O dia do jogo do Benfica

O dia do jogo do Benfica é sempre um dia especial. Podem vir anunciados meteoros nos telejornais, tempestades medonhas, uma crise de pão e leite, eleições, mais uma manifestação, greve dos trabalhadores, a sogra que vem almoçar. Nada interessa muito. Fingimos para o mundo que é mais um dia, cumprimos o ritual de acordar e fingir viver como se nada fosse. Cumprimentamos a sogra, preocupamo-nos com as notícias das televisões, dizemos «se este meteoro chega a cair, é o fim», mas no fundo o único fim que há é o do final do jogo do Benfica.

Podemos estar a dois passos do Estádio ou no outro lado do mundo, quando o Benfica joga nós paramos a vê-lo. Antecipamos o jogo. Sonhamos com o jogo. Dormimos agarrados ao jogo. Na noite anterior fazemos os onzes, o que em princípio vai entrar em campo e o que nós preferimos. Deitamos na cama, começamos a contar peças, a escolher posições, os jogadores que queremos no relvado, os jogadores que não queremos mas aceitamos - afinal, o mister é que sabe, é ele que treina com eles durante a semana. Olhos no tecto, noite cerrada, falamos baixinho para não acordar a pessoa ao lado. «Devíamos começar assim» e depois dissertamos no cérebro toda uma lógica táctica ou só uma vontade que temos para a vitória. Queremos que o Benfica ganhe, não é?

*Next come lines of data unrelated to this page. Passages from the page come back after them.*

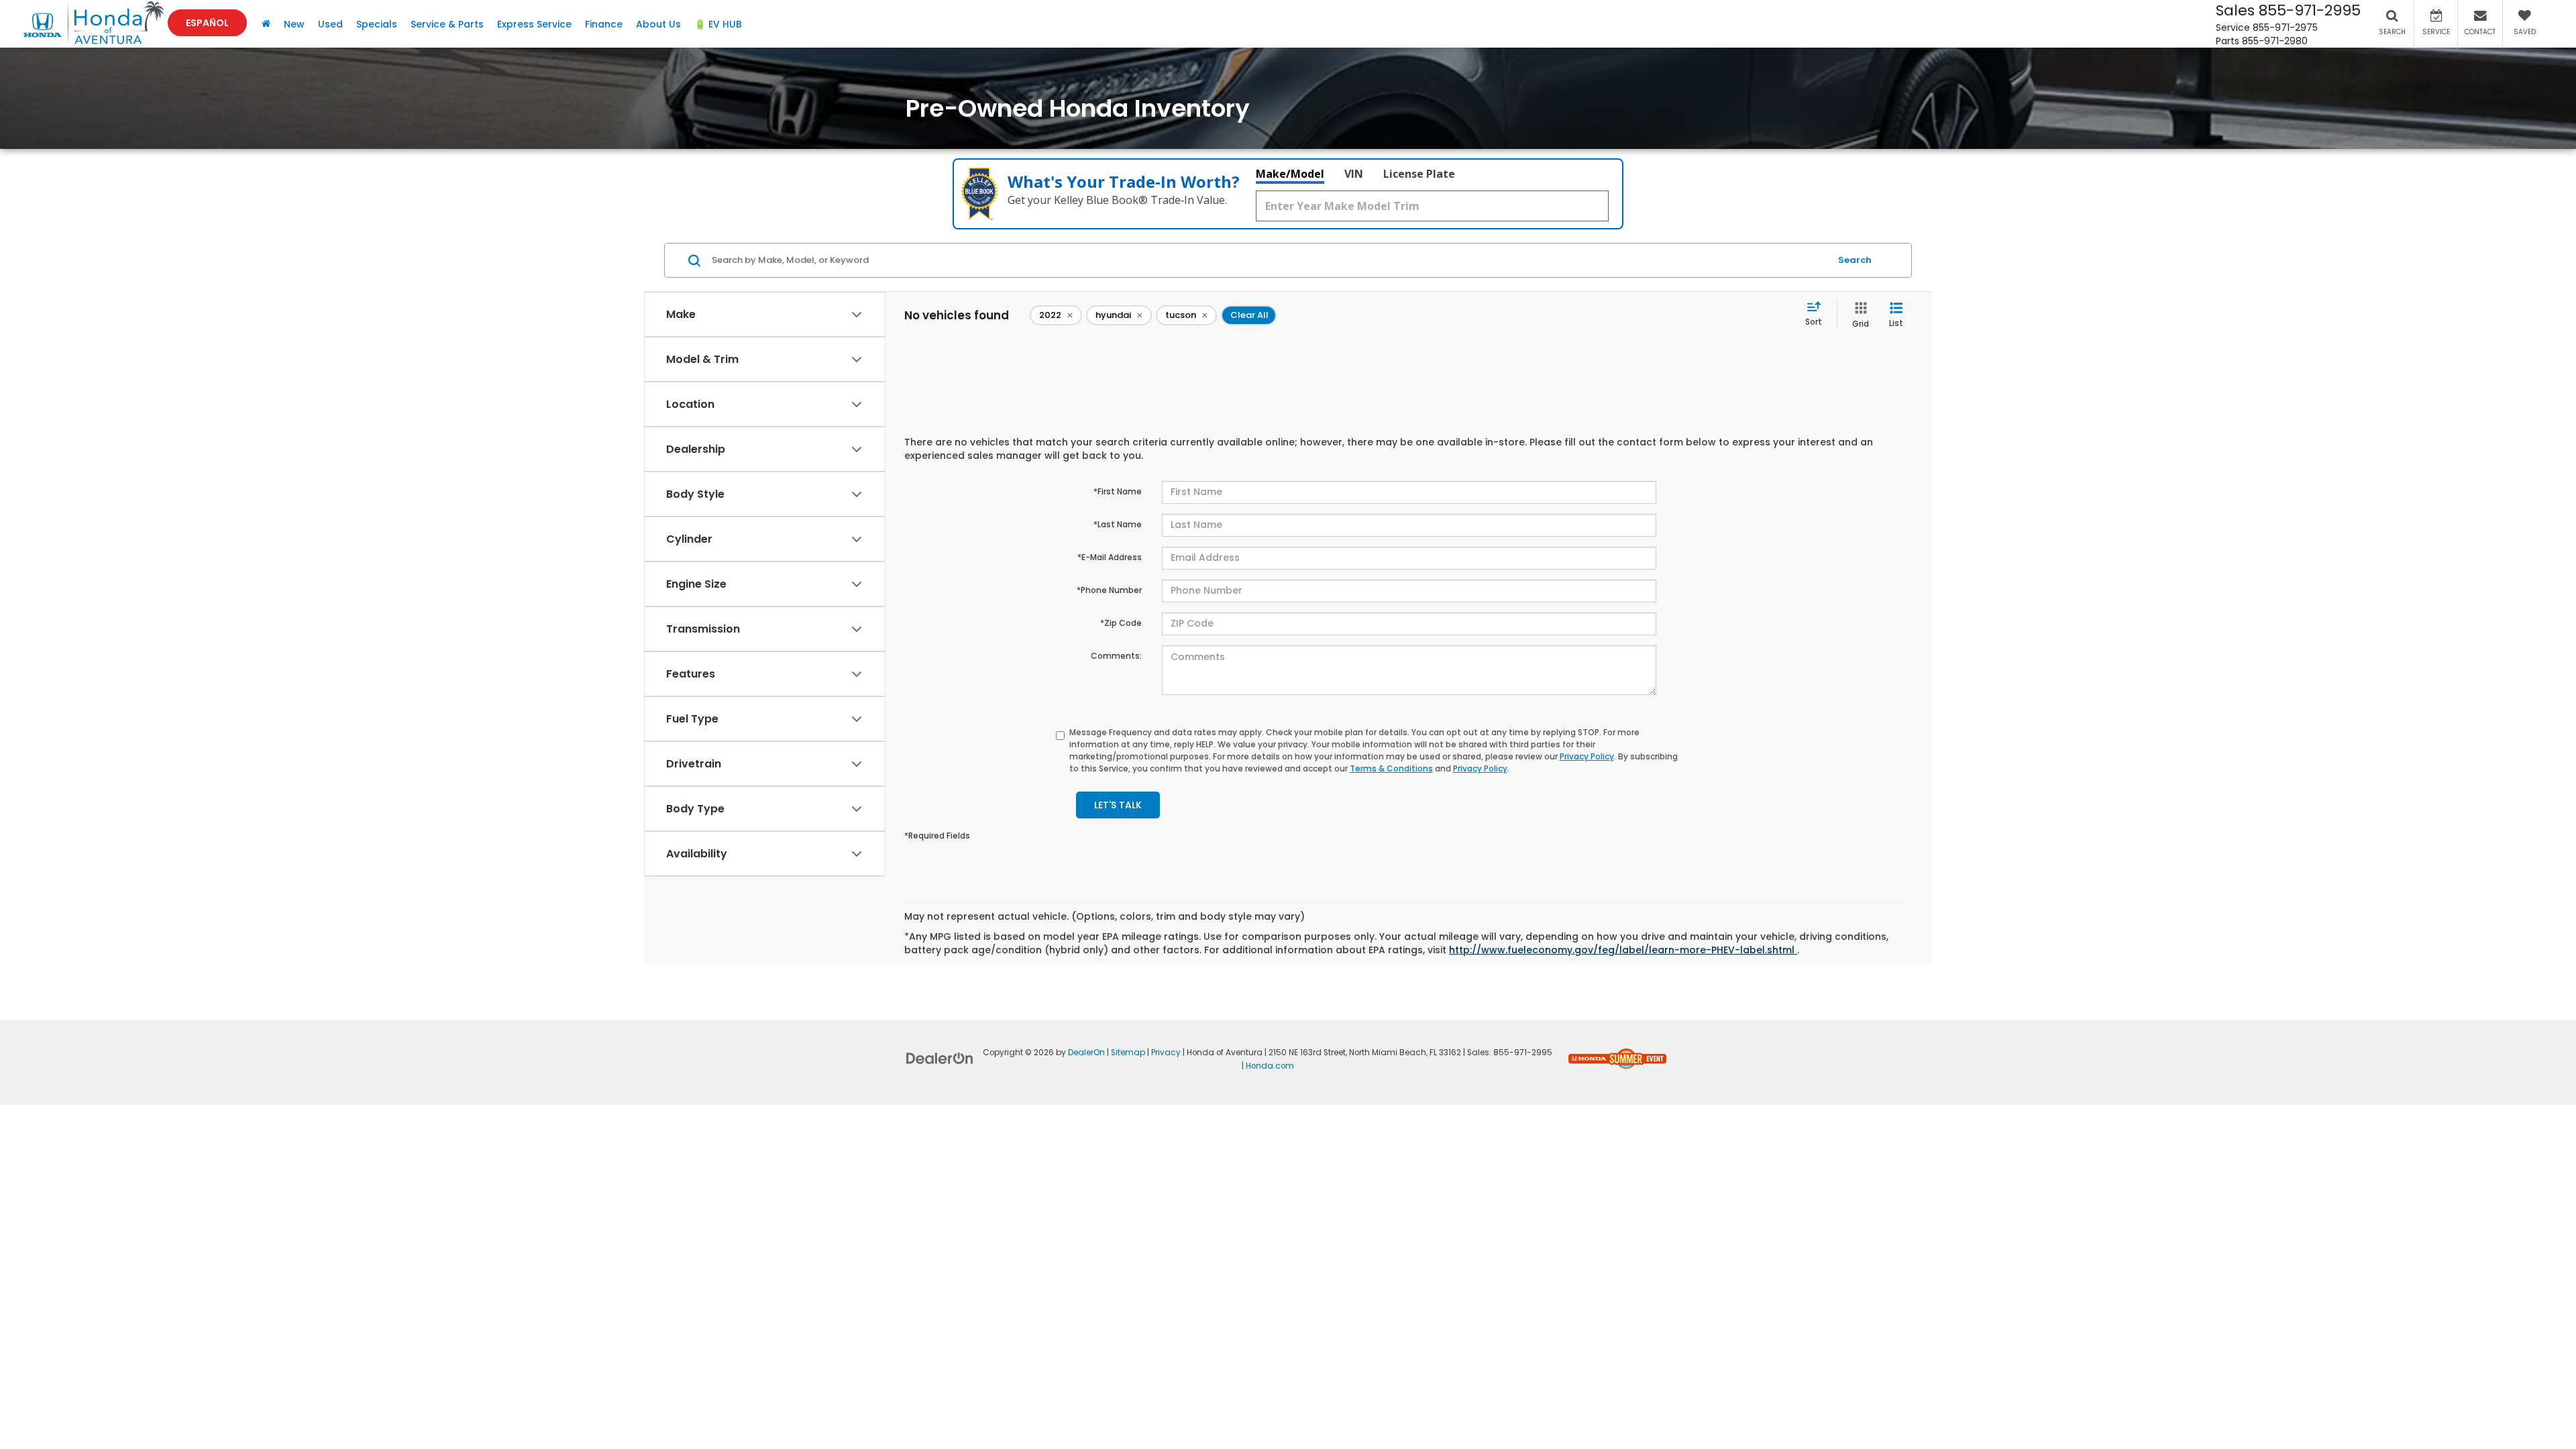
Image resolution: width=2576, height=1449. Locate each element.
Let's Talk (1118, 805)
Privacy (1166, 1052)
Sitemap (1128, 1052)
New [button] (294, 24)
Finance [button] (604, 24)
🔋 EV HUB (718, 24)
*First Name (1117, 491)
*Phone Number (1109, 590)
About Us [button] (658, 24)
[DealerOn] (940, 1058)
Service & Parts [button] (447, 24)
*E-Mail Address (1109, 557)
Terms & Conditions (1391, 768)
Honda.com (1270, 1066)
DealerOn (1086, 1052)
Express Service (534, 24)
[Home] (266, 24)
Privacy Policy (1587, 756)
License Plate (1419, 173)
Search (1855, 260)
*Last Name (1117, 524)
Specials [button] (376, 24)
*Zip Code (1121, 623)
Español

No dia do jogo fazemos coisas. Temos de fingir que há coisas a fazer. E fazemo-las com todo o denodo e devoção, as outras pessoas não podem perceber que o único pensamento que nos sobrevive é o de esperar religiosamente por ver o Benfica. Somos bons a disfarçar. Quem olhasse para nós e não nos conhecesse, diria até que nem ligamos para futebol, que parecemos sãos, que um dia seremos gente importante. Mas há indícios que os outros não vêem, ou fingem não ver, que nos denunciam. Há um qualquer nervosismo que nos denuncia; comemos mais rápido, não comemos de todo, falamos muito ou calamo-nos num olhar no vazio. 

O almoço de família vai animado, dizem-se graçolas com os dentes na tarte de maçã, bebem-se cafés, sorvem-se digestivos. O que se passa, então, com aquele benfiquista que nervosamente olha o relógio, não ri do que é dito, se esquece de brindar? Que tem dois olhos estáticos na eternidade, as mãos inertes, a boca sem graça? 

O benfiquista acha que finge bem. Que não dá barraca. Abre um sorriso para o mundo e pensa enganar quem o rodeia. «Estou adoentado», diz. «Um uísque agora...», enquanto volta a fazer o onze e diz que sim a toda a gente com a cabeça, não ouvindo nada. Come a sobremesa, dá um shot de café, ri-se muito do que as pessoas dizem. «Vai jogar o Cardozo ou o Rodrigo?», coisas que vai pensando embora já haja gente a desconfiar daquele olhar submerso. O benfiquista ia dizer «brindemos!», mas saiu-lhe um «VIVÓ BENFICA!», que espantou toda a gente na mesa, cães incluídos, paredes e sofás incluídos, quadros na parede mudando esgares de sorrisos. 

Já vi o Benfica em todo os lugares do mundo. Vi o Benfica no estádio, nos cafés deste e de outros países, em casa de amigos, na rua ouvindo o relato, no carro, em comboios, no trabalho - aconteceu-me trabalhar num restaurante, ter de servir sozinho 70 pessoas e ver o Benfica não vendo, naquela cozinha aonde ia esperar pratos e suplicar ao cozinheiro «Zé, diz-me que estamos a ganhar» e estávamos ou quase que estávamos, porque, como bem disse o Grande Artur, o Benfica nunca perde, às vezes não ganha.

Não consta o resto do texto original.